Recently, Sydo et al. showed that impaired HRR was associated with a number of well-established cardiovascular risk factors, including diabetes mellitus, hypertension, current smoking, and chronic kidney disease [26]. Increased parasympathetic activity is a protective mechanism of exercise training implemented during CR, in addition to pharmacological treatment and invasive non-pharmacological interventions [27]. In a pioneering study, Coats et al. showed a significant shift towards parasympathetic modulation of autonomic control after a 6 month period of training [28]. Myers et al. also investigated the association between exercise tolerance and improvement in HRR in post-ACS patients after 8 weeks of a rehabilitation program [29]. These authors evaluated exercise tolerance of patients by peak VO2 under CPX, as performed in our study.

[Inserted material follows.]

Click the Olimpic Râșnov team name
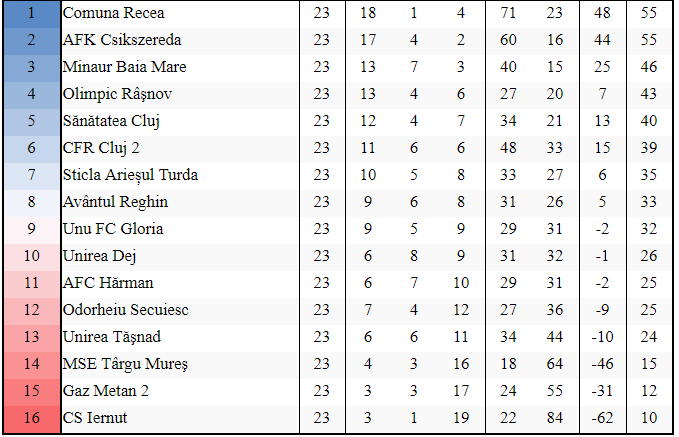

The report from Myers et al. [29] showed better HRR improvement in HF patients with sinus rhythm than our patients with AF although training period was different. The parasympathetic portion decrease sinus node automaticity and slows atrioventricular node conduction in patients with sinus rhythm. In patients with AF, however, parasympathetic effect is limited to atrioventricular node. This might be the reason why there is difference between two studies.

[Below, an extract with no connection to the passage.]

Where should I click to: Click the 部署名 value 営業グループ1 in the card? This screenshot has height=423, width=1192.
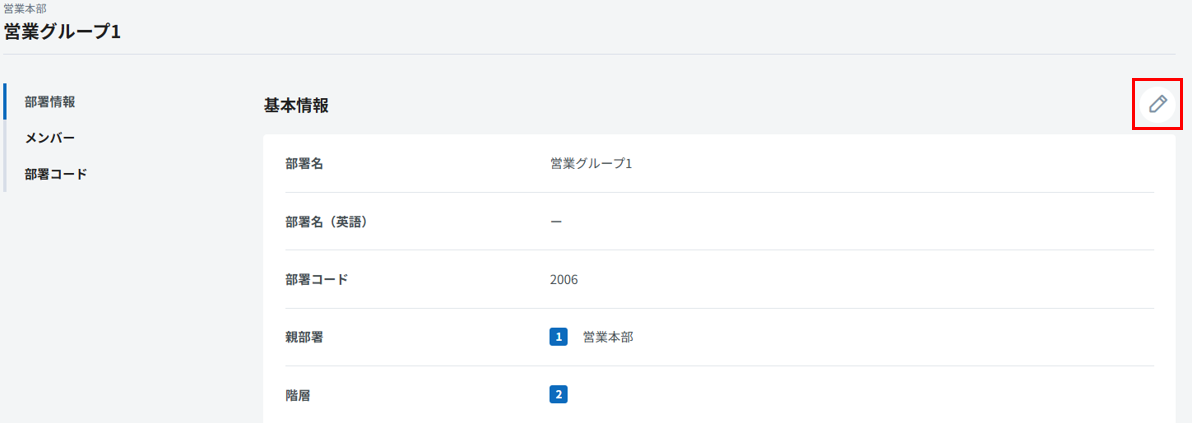591,164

In the end of the discussion, we have to mention the sympathetic modulation to HRR. Previous studies have shown that early HRR after exercise is mainly a function of parasympathetic reactivation, with the sympathetic withdrawal becoming important later in recovery. A delayed HRR is, therefore, considered a measure of autonomic imbalance and may be an indicator of a reduction in parasympathetic tone or an exaggerated sympathetic activation [30,31,32]. According to those findings our data of HRR, which indicate very early parameter after exercise, was modulated mainly by parasympathetic tone. However, we did not check the change in adrenaline that would show evidence of enhanced parasympathetic nerve system and reduced sympathetic nerve system activity. Further examination will be needed to clarify what extent the sympathetic improvement contribute to the recovery of exercise tolerance of patients with HF and AF after CR.

Study limitations

This study has several important limitations. First, this was a retrospective observational study although we enrolled consecutive patients meeting the inclusion and exclusion criteria. Second, we did not have enough peripheral parameters other than those of autonomic nerve system, such as skeletal muscle function, vascular endothelial function. We cannot exclude that those factors might influence the changes of peak VO2. Third, we cannot comment on the value of HRR as measured over different time points, such as 2, 3 or 5 min after cessation of exercise, although we identified HRR as the change during the first minute of the active recovery period. Forth, we did not have data of HRV which is one of parameters of autonomic function, although we discussed the relations between HRR and HRV in the discussion section. Fifth, we did not design our study to compare patients between heart failure with reduced ejection fraction and with preserved ejection fraction. We did not have any results of differences between two groups.

Conclusions

This study provides new evidence of the association between improved HRR and improved exercise tolerance in patients with HF and AF. Our findings have interest from a clinical point of view because HRR is easily measurable and was found useful. Future research to validate these findings in other populations will reveal the mechanistic links between HRR and exercise tolerance.